Almost immediately after news reports appeared recounting the awkward incidents involving Mr. Vaccaro, including charges of a hate crime and a threatened suit, politicians who had gratefully accepted his campaign contributions were, according to a report in CTNewsJunkie, “stumbling over themselves” to dump the contributions into charitable organizations: “House Speaker Chris Donovan’s congressional campaign gave $1,000 to the Meriden Women and Families Center, U.S. Rep. Chris Murphy gave his $1,000 to the WOW/NRZ Community Learning Center in Waterbury, and U.S. Rep. Joe Courtney gave his $2,400 to a New London shelter and Vernon Community Program.”

Possibly the lurid details included in a suit filed against TicketNetwork in December 2010 by another of Mr. Vaccaro’s female victims – a full seven months before the state decided to shower the CEO with tax revenue -- spurred press conscious politicians to uncouple themselves from Mr. Vaccaro’s generous campaign contributions.

The best and most problem free method of spurring enterprise in the state is by providing a “level playing field,” Senator Dick Blumenthal’s formulation, for both instate and inmigrating business through business tax reductions and regulatory downsizing, certain methods of job growth that violate the ethos of governors and legislators whose ambition it is to micromanage private companies while leaving governmental operations largely untouched.

It remains very much an open question whether Mr. Malloy and his Democratic confederates in the General Assembly would be willing to detach themselves from a crony capitalist polity in which politicians rather than market investors pick economic winners and losers.
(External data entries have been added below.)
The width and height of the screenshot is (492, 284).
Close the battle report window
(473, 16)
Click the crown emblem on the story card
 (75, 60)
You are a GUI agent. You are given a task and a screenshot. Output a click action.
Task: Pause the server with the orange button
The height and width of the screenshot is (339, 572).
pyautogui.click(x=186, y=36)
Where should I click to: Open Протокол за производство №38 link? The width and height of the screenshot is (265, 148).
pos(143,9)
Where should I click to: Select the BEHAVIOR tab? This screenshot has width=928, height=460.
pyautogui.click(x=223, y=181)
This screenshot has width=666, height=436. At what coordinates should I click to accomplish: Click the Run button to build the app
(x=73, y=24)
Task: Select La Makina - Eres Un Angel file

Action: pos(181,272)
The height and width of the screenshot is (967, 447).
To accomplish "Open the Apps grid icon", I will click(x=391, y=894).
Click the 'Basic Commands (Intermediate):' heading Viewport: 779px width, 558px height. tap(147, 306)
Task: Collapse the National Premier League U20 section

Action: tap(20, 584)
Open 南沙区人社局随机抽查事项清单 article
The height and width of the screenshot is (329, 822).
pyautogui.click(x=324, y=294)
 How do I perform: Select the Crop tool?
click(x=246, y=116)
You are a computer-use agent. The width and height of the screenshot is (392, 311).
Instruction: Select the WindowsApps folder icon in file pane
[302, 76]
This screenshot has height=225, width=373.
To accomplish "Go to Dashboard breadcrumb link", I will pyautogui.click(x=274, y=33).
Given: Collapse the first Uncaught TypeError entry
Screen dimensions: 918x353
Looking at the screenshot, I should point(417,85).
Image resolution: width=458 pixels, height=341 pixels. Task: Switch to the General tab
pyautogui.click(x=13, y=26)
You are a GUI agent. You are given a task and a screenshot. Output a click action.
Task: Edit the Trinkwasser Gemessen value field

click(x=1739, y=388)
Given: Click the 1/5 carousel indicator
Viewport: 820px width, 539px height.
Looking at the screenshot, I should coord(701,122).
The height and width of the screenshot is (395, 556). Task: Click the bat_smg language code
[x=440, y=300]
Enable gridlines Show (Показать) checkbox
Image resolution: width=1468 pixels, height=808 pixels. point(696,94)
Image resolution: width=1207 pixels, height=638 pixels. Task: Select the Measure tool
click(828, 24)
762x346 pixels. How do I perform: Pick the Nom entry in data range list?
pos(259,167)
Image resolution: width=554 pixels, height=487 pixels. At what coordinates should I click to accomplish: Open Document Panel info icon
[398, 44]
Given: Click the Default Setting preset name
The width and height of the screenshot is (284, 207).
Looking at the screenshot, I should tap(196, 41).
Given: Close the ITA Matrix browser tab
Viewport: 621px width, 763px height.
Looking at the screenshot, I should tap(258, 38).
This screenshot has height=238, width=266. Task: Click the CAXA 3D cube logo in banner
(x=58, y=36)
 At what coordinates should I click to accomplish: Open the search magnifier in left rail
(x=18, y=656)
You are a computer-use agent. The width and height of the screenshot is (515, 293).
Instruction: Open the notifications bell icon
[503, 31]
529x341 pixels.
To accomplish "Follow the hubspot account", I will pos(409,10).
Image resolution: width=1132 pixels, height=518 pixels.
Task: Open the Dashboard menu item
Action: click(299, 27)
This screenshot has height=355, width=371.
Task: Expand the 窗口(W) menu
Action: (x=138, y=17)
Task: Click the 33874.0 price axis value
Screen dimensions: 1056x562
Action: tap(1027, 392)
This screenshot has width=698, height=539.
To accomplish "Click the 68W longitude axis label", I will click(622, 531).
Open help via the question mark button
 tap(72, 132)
A capably run financing organization almost certainly would have been more diligent in investing their clients’ funds in an operation a step removed from ticket scalping run by a CEO well known for his political manipulation and alcoholic inspired misogyny. But of course the taxpayer funds “invested” by Mr. Malloy in TicketNetwork were not his, and his “investors” are not likely to trace their bad investment to campaign greedy politicians or manipulative CEOs anxious to take advantage of a pay-to-play scheme that gives them an edge up on competitors not favored by glory seeking command economy politicians.